*LISTED RECORDS*:
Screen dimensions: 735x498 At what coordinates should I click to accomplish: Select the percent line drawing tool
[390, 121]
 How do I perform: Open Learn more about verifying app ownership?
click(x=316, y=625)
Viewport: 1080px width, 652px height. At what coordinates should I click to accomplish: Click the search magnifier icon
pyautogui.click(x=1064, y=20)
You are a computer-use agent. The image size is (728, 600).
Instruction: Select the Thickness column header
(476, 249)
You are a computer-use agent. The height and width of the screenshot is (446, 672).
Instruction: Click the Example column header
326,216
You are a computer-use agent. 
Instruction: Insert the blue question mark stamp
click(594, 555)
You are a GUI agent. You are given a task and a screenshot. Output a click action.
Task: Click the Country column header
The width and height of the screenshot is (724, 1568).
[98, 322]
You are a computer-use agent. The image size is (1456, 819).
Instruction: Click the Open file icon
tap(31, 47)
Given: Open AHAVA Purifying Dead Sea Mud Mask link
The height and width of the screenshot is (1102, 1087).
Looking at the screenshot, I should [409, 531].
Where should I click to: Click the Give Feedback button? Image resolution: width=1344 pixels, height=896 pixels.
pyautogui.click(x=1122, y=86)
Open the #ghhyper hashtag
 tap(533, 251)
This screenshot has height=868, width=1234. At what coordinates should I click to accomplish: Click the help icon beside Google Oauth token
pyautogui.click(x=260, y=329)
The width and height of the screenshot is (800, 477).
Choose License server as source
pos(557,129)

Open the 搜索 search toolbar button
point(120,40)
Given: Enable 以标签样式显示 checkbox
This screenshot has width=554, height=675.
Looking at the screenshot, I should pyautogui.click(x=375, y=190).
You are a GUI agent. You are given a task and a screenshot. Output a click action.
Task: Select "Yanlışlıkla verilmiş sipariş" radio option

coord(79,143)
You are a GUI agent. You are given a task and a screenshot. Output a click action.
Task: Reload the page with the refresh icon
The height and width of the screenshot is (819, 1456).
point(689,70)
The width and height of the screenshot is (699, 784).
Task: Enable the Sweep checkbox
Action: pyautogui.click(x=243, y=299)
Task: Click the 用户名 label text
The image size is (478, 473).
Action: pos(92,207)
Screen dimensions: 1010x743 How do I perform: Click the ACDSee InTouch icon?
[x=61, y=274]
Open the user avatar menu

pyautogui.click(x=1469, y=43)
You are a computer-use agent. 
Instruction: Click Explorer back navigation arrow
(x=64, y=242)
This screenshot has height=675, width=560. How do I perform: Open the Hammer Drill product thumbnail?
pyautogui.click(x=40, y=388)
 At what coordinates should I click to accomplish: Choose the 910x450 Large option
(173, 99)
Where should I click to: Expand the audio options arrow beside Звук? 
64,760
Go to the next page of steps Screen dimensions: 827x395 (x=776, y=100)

*OBJECTIVE*:
Copy each row above word for word, including every line in it.

*WORKED ANSWER*:
Screen dimensions: 735x498 At what coordinates should I click to accomplish: Select the percent line drawing tool
[390, 121]
 How do I perform: Open Learn more about verifying app ownership?
click(x=316, y=625)
Viewport: 1080px width, 652px height. At what coordinates should I click to accomplish: Click the search magnifier icon
pyautogui.click(x=1064, y=20)
You are a computer-use agent. The image size is (728, 600).
Instruction: Select the Thickness column header
(476, 249)
You are a computer-use agent. The height and width of the screenshot is (446, 672).
Instruction: Click the Example column header
326,216
You are a computer-use agent. 
Instruction: Insert the blue question mark stamp
click(594, 555)
You are a GUI agent. You are given a task and a screenshot. Output a click action.
Task: Click the Country column header
The width and height of the screenshot is (724, 1568).
[98, 322]
You are a computer-use agent. The image size is (1456, 819).
Instruction: Click the Open file icon
tap(31, 47)
Given: Open AHAVA Purifying Dead Sea Mud Mask link
The height and width of the screenshot is (1102, 1087).
Looking at the screenshot, I should [409, 531].
Where should I click to: Click the Give Feedback button? Image resolution: width=1344 pixels, height=896 pixels.
pyautogui.click(x=1122, y=86)
Open the #ghhyper hashtag
 tap(533, 251)
This screenshot has height=868, width=1234. At what coordinates should I click to accomplish: Click the help icon beside Google Oauth token
pyautogui.click(x=260, y=329)
The width and height of the screenshot is (800, 477).
Choose License server as source
pos(557,129)

Open the 搜索 search toolbar button
point(120,40)
Given: Enable 以标签样式显示 checkbox
This screenshot has width=554, height=675.
Looking at the screenshot, I should pyautogui.click(x=375, y=190).
You are a GUI agent. You are given a task and a screenshot. Output a click action.
Task: Select "Yanlışlıkla verilmiş sipariş" radio option

coord(79,143)
You are a GUI agent. You are given a task and a screenshot. Output a click action.
Task: Reload the page with the refresh icon
The height and width of the screenshot is (819, 1456).
point(689,70)
The width and height of the screenshot is (699, 784).
Task: Enable the Sweep checkbox
Action: pyautogui.click(x=243, y=299)
Task: Click the 用户名 label text
The image size is (478, 473).
Action: pos(92,207)
Screen dimensions: 1010x743 How do I perform: Click the ACDSee InTouch icon?
[x=61, y=274]
Open the user avatar menu

pyautogui.click(x=1469, y=43)
You are a computer-use agent. 
Instruction: Click Explorer back navigation arrow
(x=64, y=242)
This screenshot has height=675, width=560. How do I perform: Open the Hammer Drill product thumbnail?
pyautogui.click(x=40, y=388)
 At what coordinates should I click to accomplish: Choose the 910x450 Large option
(173, 99)
Where should I click to: Expand the audio options arrow beside Звук? 
64,760
Go to the next page of steps Screen dimensions: 827x395 (x=776, y=100)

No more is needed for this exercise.